Two weeks later, Keller was captivated to receive a handwritten thank-you note from the artist. They met in person at the gallery several months later.

“She invited my daughter, also an artist, and me over for coffee,” Keller said. “When we went into her studio there was a painting that reminded me so much of Café du Monde in New Orleans, which is where I’m from.”

Keller left with four paintings that day, the café scene of the girl with the red coffee pot, she said, became the basis for the color scheme of her kitchen.

“Her paintings make me happy; I don’t know what else to say,” Keller said.

Molly Murphy, general director of the Gordon House, invited Bassett to show her paintings of the Gordon House there throughout the month of June.

“I had seen Barbara’s paintings of the Gordon House over the years,” Murphy said. “One thing led to another and for Christmas one year my husband gave me one of her prints. I just love her style; it’s sort of a perfect marriage between abstract and realism.”

Murphy said June is a good month for the exhibit, as people flock to the venue for Frank Lloyd Wright’s birthday and for a quarterly Gordon House board meeting. The iconic Frank Lloyd house, relocated to Silverton several years back, on the grounds adjacent to The Oregon Garden.

Admission to the exhibit is $2; tours, $10, include the show.

“I am going to be working forever; you can in art,” Bassett said. “I’ve been down in the trenches too long; I’m really ready to be in the sunshine – and I’m going to do it.”
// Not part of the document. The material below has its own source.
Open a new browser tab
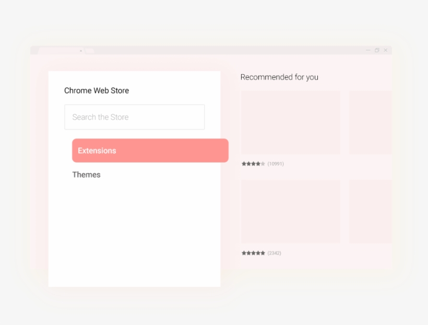Image resolution: width=428 pixels, height=325 pixels. coord(89,51)

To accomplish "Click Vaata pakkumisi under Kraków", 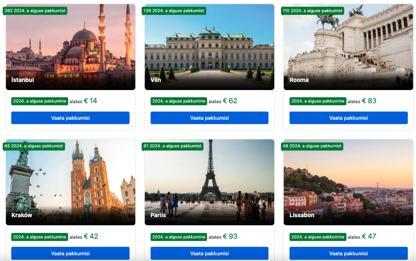I will click(x=70, y=253).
There likely will be a special joy in some upcoming work, inspired by the homecoming of her daughter, Mikelle Bassett. Finished with years of medical school and internships, Mikelle, a pediatric gastroenterologist, has accepted a job at Doernbecher Children’s Hospital in Portland. Their times together in the city, Bassett feels, could result in revisiting cityscapes and coffee shops as subjects.

“There’s a lot I want to improve in my art, but it’s like playing tennis; you’re shagging those balls and shagging those balls and knocking yourself out,” she said.

“I can return some balls now. I’m in the game. …I’m not great, but I’m in the game.”